BGP inbound: 2 ISPs 2 Routers: Which ISP in?

noemi.berry · ‎05-08-2015

We have a BGP setup with 2 ISPs and 2 routers, and are announcing one portable prefix (we own it).

Our existing BGP config is very bare-bones and does no inbound tuning -- so how do can you tell why one ISP is chosen to route inbound to our prefix? It's easy to tell *which* ISP with traceroute, but I don't know how to tell *why* it's going in via Zayo instead of XO.

--- We'll fix this with as-path prepend in outbound route-maps -- just asking how the inbound path is selected by our upstream without that? Am missing something?

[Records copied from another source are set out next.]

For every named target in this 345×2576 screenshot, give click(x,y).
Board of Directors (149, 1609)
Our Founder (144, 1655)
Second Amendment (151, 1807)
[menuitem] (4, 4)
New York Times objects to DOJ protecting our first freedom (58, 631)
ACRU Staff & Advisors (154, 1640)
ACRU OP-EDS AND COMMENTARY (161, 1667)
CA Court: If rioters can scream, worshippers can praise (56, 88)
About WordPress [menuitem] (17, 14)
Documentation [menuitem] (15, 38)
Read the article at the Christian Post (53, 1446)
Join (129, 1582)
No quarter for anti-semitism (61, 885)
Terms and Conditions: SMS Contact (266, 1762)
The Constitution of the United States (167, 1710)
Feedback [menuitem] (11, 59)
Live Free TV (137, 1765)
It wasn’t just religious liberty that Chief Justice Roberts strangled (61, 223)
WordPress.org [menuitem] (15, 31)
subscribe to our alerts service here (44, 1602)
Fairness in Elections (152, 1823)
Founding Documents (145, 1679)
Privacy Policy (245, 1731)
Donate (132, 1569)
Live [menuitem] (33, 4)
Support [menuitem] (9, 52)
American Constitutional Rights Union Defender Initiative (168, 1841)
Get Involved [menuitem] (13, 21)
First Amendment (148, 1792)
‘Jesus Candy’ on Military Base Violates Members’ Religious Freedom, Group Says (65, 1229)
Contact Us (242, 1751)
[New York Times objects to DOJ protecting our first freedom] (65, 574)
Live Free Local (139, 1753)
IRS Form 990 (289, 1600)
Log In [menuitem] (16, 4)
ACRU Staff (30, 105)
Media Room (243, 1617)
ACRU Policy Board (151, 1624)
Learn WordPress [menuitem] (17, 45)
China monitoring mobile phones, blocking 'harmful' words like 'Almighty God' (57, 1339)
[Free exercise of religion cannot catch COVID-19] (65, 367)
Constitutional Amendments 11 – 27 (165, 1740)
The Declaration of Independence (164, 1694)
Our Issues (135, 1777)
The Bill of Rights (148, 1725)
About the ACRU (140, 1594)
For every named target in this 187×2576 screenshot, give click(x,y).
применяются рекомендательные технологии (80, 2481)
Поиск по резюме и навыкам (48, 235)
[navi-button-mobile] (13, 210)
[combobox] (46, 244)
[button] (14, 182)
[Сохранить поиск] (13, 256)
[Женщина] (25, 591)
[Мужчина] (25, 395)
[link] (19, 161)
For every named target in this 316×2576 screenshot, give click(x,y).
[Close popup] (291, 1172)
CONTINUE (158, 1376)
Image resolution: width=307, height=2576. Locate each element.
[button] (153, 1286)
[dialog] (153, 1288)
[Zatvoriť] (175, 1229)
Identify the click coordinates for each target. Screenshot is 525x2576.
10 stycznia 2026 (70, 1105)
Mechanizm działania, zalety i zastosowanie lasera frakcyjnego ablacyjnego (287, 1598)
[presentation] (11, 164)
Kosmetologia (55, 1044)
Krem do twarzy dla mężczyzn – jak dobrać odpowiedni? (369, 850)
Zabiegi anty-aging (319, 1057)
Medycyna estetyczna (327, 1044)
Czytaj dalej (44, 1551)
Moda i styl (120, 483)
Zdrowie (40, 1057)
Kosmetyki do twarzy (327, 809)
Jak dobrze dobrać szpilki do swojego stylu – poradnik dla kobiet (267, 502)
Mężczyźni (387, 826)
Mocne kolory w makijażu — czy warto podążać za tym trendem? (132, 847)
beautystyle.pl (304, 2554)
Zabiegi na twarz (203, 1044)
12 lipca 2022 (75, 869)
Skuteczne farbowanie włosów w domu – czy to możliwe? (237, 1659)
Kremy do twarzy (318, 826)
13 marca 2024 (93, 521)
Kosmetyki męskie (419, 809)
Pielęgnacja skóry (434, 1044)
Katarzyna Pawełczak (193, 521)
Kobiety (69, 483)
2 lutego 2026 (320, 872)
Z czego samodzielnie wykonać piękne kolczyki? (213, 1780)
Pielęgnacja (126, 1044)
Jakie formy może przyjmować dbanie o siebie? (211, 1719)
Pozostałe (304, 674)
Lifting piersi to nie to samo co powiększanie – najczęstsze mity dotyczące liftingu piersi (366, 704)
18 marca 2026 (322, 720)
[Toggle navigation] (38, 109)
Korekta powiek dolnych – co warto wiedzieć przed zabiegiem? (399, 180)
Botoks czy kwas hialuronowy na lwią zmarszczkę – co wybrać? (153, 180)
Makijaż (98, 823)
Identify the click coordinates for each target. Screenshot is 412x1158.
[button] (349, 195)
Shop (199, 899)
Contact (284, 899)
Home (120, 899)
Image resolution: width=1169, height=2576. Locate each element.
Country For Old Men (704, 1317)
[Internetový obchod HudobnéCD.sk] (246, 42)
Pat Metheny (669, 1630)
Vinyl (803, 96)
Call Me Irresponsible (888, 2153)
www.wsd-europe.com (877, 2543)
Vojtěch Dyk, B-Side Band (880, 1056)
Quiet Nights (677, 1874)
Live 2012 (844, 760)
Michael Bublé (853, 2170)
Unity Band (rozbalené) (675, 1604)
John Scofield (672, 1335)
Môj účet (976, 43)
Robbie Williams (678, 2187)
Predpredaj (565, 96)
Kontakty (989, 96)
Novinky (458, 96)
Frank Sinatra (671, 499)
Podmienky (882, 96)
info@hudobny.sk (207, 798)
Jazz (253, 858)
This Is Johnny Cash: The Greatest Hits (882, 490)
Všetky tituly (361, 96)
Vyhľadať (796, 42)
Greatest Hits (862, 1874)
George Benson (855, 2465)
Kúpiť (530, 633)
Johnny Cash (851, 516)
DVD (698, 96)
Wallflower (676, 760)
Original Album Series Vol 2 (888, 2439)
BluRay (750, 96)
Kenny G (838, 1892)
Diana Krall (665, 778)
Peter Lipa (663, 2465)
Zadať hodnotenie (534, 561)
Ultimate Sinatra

Showing advertised routes, there's no difference (sanitized output, our "prefix" is 9.9.9.0):

ROUTER1-XO# show ip bgp neigh 1.1.1.1 advertised-routes

BGP table version is 435178080, local router ID is 1.1.1.2

Status codes: s suppressed, d damped, h history, * valid, > best, i - internal,

r RIB-failure, S Stale, m multipath, b backup-path, x best-external, f RT-Filter

Origin codes: i - IGP, e - EGP, ? - incomplete

Network Next Hop Metric LocPrf Weight Path

*> 9.9.9.0 0.0.0.0 0 32768 i

ROUTER2-ZAYO# show ip bgp neigh 2.2.2.1 advertised-routes

BGP table version is 574543284, local router ID is 2.2.2.2

Status codes: s suppressed, d damped, h history, * valid, > best, i - internal,

r RIB-failure, S Stale, m multipath, b backup-path, x best-external, f RT-Filter

Origin codes: i - IGP, e - EGP, ? - incomplete

Network Next Hop Metric LocPrf Weight Path

*> 9.9.9.0 0.0.0.0 0 32768 i

Showing our prefix in our BGP tables, there's a minor difference, but I believe this only affects outbound.

ROUTER1-XO#show ip bgp | in 9.9.9.0

Network Next Hop Metric LocPrf Weight Path

*> 9.9.9.0 0.0.0.0 0 32768 i

ROUTER2-ZAYO#show ip bgp | in 9.9.9.0

Network Next Hop Metric LocPrf Weight Path

* i9.9.9.0 10.255.255.1 0 100 0 i

Sanitized configs -- REALLY bare-bones, will be updating with route-maps and as-path prepend in a route-map out:

ROUTER1-XO BGP config:

router bgp 66666

bgp log-neighbor-changes

bgp deterministic-med

network 9.9.9.0

neighbor 10.255.255.2 remote-as 66666

neighbor 10.255.255.2 next-hop-self

neighbor 10.255.255.2 soft-reconfiguration inbound

neighbor 1.1.1.1 remote-as 1111

neighbor 1.1.1.1 send-community

neighbor 1.1.1.1 soft-reconfiguration inbound

neighbor 1.1.1.1 filter-list 1 out

!

ip as-path access-list 1 permit ^$

ip as-path access-list 1 deny .*

ROUTER2-ZAYO BGP config:

router bgp 66666

bgp log-neighbor-changes

bgp deterministic-med

network 9.9.9.0

neighbor 10.255.255.1 remote-as 66666

neighbor 10.255.255.1 next-hop-self

neighbor 10.255.255.1 soft-reconfiguration inbound

neighbor 2.2.2.1 remote-as 2222

neighbor 2.2.2.1 send-community

neighbor 2.2.2.1 soft-reconfiguration inbound

neighbor 2.2.2.1 filter-list 1 out

!

ip as-path access-list 1 permit ^$

ip as-path access-list 1 deny .*

So why does inbound traffic go to Zayo?

We'll fix it with this route-map, below. The route-map will refer to the existing ip as-path access-list 1 (to allow routes that originate from us) . Confirming: The as-path prepend will take place after that match, so won't affect it, right?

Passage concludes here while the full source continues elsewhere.